Press Release Health and Social Programs United States

Critique of the Earned Income Tax Credit Sparks Renewed Scrutiny


May 26, 2020

Contact: Karen Conner, 2022814159Mail_Outline

The Earned Income Tax Credit (EITC), a decades-old means-tested benefit, is no stranger to a range of positive and negative opinions from both sides of the political aisle. But a recent critique by Matt Bruenig of the People’s Policy Project has provoked a renewed scrutiny by the left.

The Center for Economic and Policy Research (CEPR) today published two essays that respond to Bruenig’s critique and put EITC into a larger social benefit context.

Should Progressives Abandon the Earned Income Tax Credit?, by CEPR Senior Policy Fellow Shawn Fremstad, explains the EITC’s place in the array of social benefits and outlines the critiques made by conservatives, libertarians, and the Republican party. Critiques from the left are now starting to bubble up, with Bruenig being the most provocative.

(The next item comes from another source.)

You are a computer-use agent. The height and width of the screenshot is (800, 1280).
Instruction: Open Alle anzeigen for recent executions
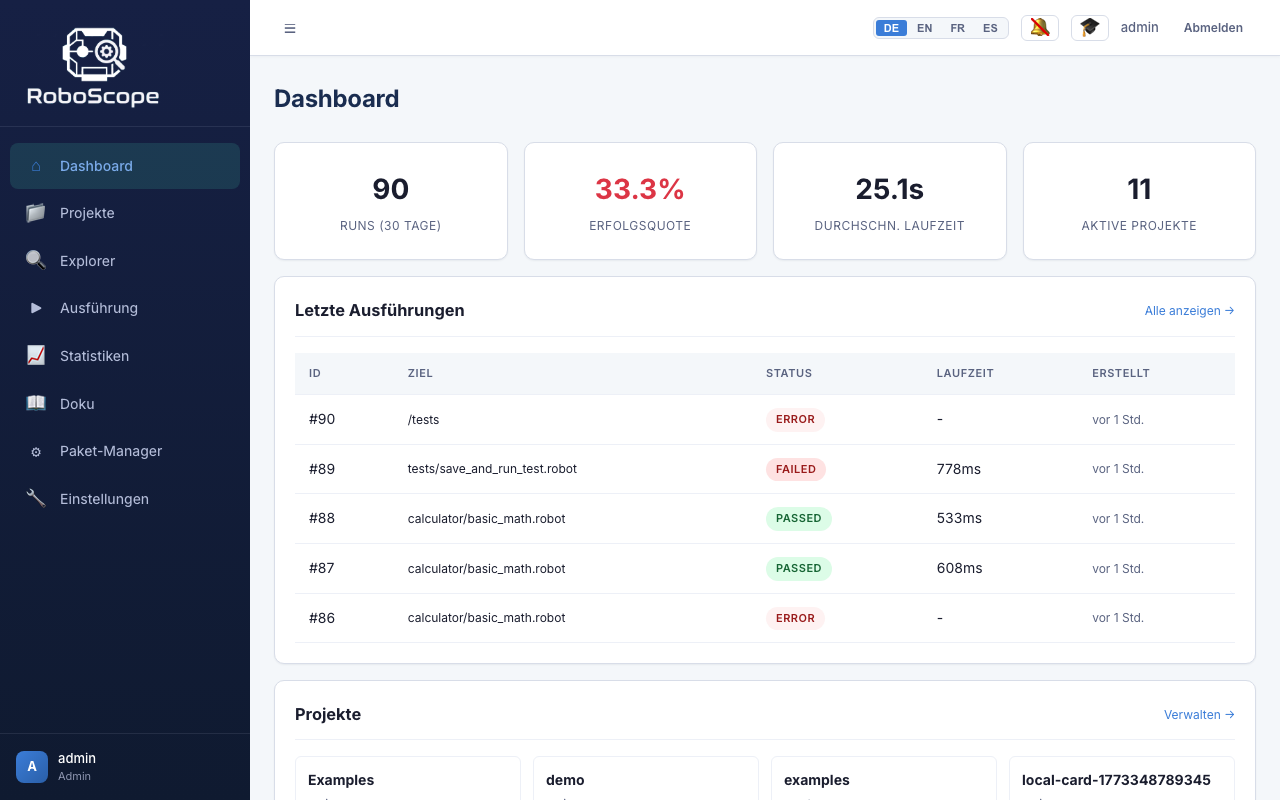1189,310
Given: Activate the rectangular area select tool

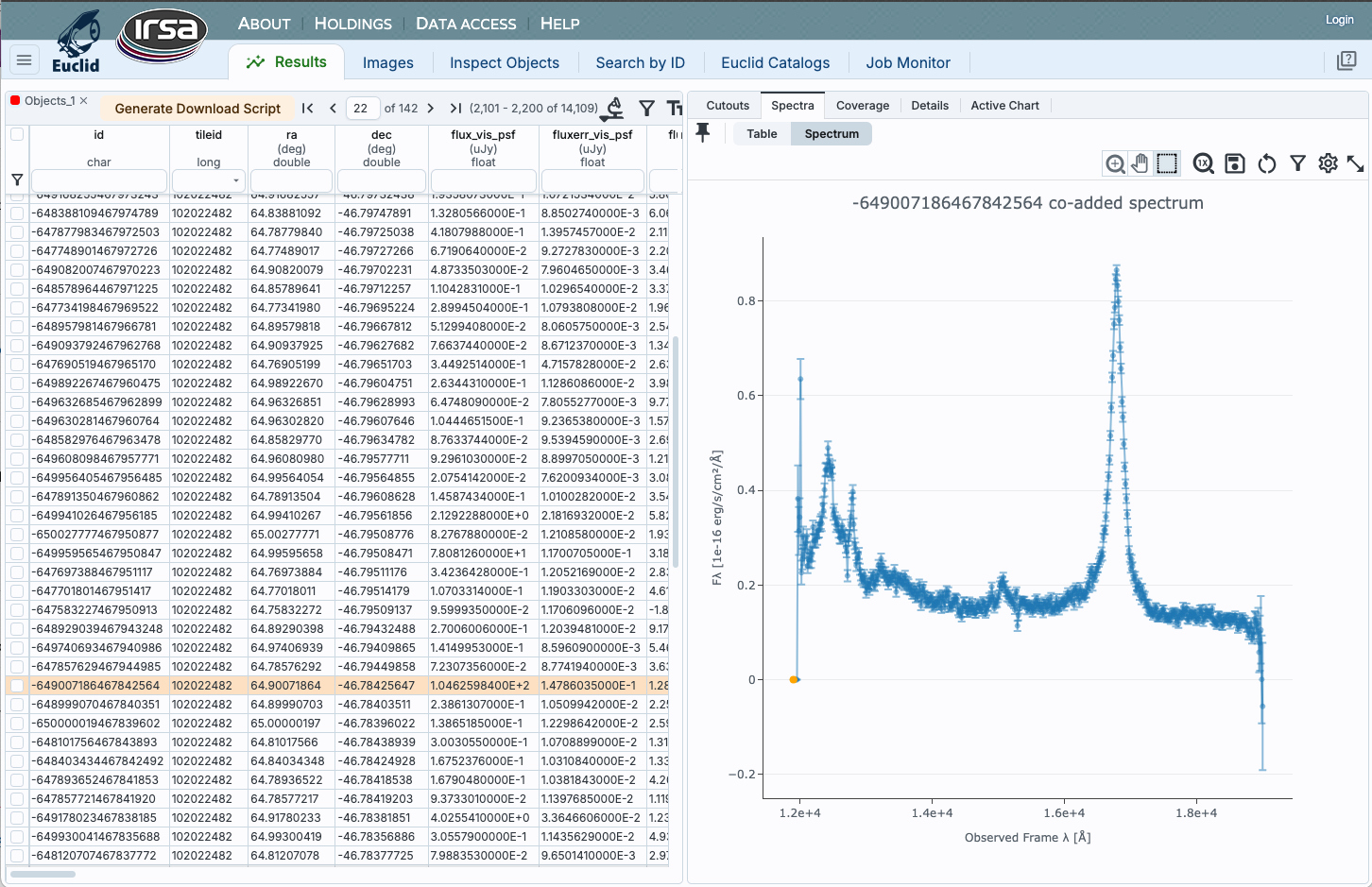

In Defense of the Earned Income Tax Credit, economist Max B. Sawicky concedes, “EITC has strengths and weaknesses. In an era of mass unemployment, benefits conditional on employment are clearly inadequate.” However, given the “… yawning rift in the safety net where AFDC [Aid to Families with Dependent Children] used to be,” he sees the benefit as just part of  “…a panoply of income support programs, especially in the form of social insurance, but also through Medicaid, SNAP, and the EITC.”